阅读材料:
* * * *

凌晨两点,排着字幕,书恒起身,喝了口水,又睡下,没过一会,又起身喝了一口,空调出风口连续第二天对着我,该喝水的人应该是我才对。摸摸瓶子,水只剩一口。
凌晨两点半,书恒捂着肚子起床,奔了厕所。他的瓶子里还装着大半瓶水,我的瓶子已经空了,趁着手机屏幕的光,拧开了瓶盖,倒水的瞬间,厕所冲水厢的声音也起了,带着点慌乱盖上他的瓶盖。你有没有感觉肚子不舒服,他问。没有,我说。
早上九点。
我们得走59公里才能够有住的,我说。那走呗,东哥说。
书恒没有吃任何东西,路过药店,买了止泻的药,东哥顺便帮我们买了红景天。路过第一个加油站,书恒的肚子又开始闹。今天就走到天全吧,书恒从厕所出来一脸痛苦的说。
我们要穿越一条很长的遂道,我指着前面的山说道。
遂道内间隔几百米的顶上就是两个风机在吹,声音很大,风也很大,全长2.4公里。耳机里的音乐完全被盖住,索性隔着面罩在耳机上摁了暂停键。
书恒走在最前面,我在中间,东哥在最后,哈哈牵在我手里。书恒还是迈着标志性的摇摆步,只是比平时更慢,走一会会身体前倾,停下脚步,哈哈也会跟着停下来,挨着书恒的脚边。哈哈能感应到我们每个人。
头上是灯,脚下是一块块石板,巨大的声音从鼓风机传来,像飞机引擎一样。往常走着走着后背会发热,鼓风机扬起的风,让人感觉像进了冰窖。

* * * *

(某数据集中的记录)
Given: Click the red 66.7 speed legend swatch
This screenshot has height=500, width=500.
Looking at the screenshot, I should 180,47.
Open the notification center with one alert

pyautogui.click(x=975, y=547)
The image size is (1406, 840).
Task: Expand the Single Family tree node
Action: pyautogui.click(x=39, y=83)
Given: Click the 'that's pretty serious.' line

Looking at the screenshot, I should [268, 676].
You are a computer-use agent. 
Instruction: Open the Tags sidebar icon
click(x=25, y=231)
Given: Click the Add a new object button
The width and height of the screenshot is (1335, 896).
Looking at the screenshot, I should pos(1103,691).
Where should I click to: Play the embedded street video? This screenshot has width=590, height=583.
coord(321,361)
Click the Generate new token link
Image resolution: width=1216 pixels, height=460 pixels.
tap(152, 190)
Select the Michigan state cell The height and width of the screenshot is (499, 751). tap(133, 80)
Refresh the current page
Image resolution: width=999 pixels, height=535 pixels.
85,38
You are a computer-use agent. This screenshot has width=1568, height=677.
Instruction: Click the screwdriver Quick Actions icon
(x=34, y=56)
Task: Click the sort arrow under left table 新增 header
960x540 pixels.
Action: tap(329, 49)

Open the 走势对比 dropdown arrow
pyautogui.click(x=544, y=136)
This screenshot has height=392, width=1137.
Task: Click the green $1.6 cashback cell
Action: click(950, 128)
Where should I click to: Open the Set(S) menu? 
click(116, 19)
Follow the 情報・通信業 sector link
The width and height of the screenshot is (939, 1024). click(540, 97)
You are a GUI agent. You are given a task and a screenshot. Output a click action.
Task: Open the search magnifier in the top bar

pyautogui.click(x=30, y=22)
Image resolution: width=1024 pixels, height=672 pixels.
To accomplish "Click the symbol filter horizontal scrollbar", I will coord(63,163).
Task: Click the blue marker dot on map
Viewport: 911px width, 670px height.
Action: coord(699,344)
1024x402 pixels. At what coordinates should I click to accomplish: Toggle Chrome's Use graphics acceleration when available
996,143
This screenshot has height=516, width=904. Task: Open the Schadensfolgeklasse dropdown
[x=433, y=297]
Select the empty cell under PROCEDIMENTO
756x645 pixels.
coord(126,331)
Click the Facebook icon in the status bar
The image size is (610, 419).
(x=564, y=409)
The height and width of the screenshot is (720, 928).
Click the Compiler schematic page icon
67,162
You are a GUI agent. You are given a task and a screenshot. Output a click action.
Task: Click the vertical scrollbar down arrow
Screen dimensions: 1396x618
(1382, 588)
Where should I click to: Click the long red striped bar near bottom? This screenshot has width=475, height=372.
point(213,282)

* * * *

练习题:
[a] 根据这篇游记,他们穿越的那条遂道全长多少?
[b] 请将这篇游记中从“凌晨两点,排着字幕,书恒起身”到“起的风,让人感觉像进了冰窖。”的部分一字不改地抄写出来。
这些记录用不上,可以不看。

参考答案:
[a] 2.4公里。

[b]
凌晨两点,排着字幕,书恒起身,喝了口水,又睡下,没过一会,又起身喝了一口,空调出风口连续第二天对着我,该喝水的人应该是我才对。摸摸瓶子,水只剩一口。
凌晨两点半,书恒捂着肚子起床,奔了厕所。他的瓶子里还装着大半瓶水,我的瓶子已经空了,趁着手机屏幕的光,拧开了瓶盖,倒水的瞬间,厕所冲水厢的声音也起了,带着点慌乱盖上他的瓶盖。你有没有感觉肚子不舒服,他问。没有,我说。
早上九点。
我们得走59公里才能够有住的,我说。那走呗,东哥说。
书恒没有吃任何东西,路过药店,买了止泻的药,东哥顺便帮我们买了红景天。路过第一个加油站,书恒的肚子又开始闹。今天就走到天全吧,书恒从厕所出来一脸痛苦的说。
我们要穿越一条很长的遂道,我指着前面的山说道。
遂道内间隔几百米的顶上就是两个风机在吹,声音很大,风也很大,全长2.4公里。耳机里的音乐完全被盖住,索性隔着面罩在耳机上摁了暂停键。
书恒走在最前面,我在中间,东哥在最后,哈哈牵在我手里。书恒还是迈着标志性的摇摆步,只是比平时更慢,走一会会身体前倾,停下脚步,哈哈也会跟着停下来,挨着书恒的脚边。哈哈能感应到我们每个人。
头上是灯,脚下是一块块石板,巨大的声音从鼓风机传来,像飞机引擎一样。往常走着走着后背会发热,鼓风机扬起的风,让人感觉像进了冰窖。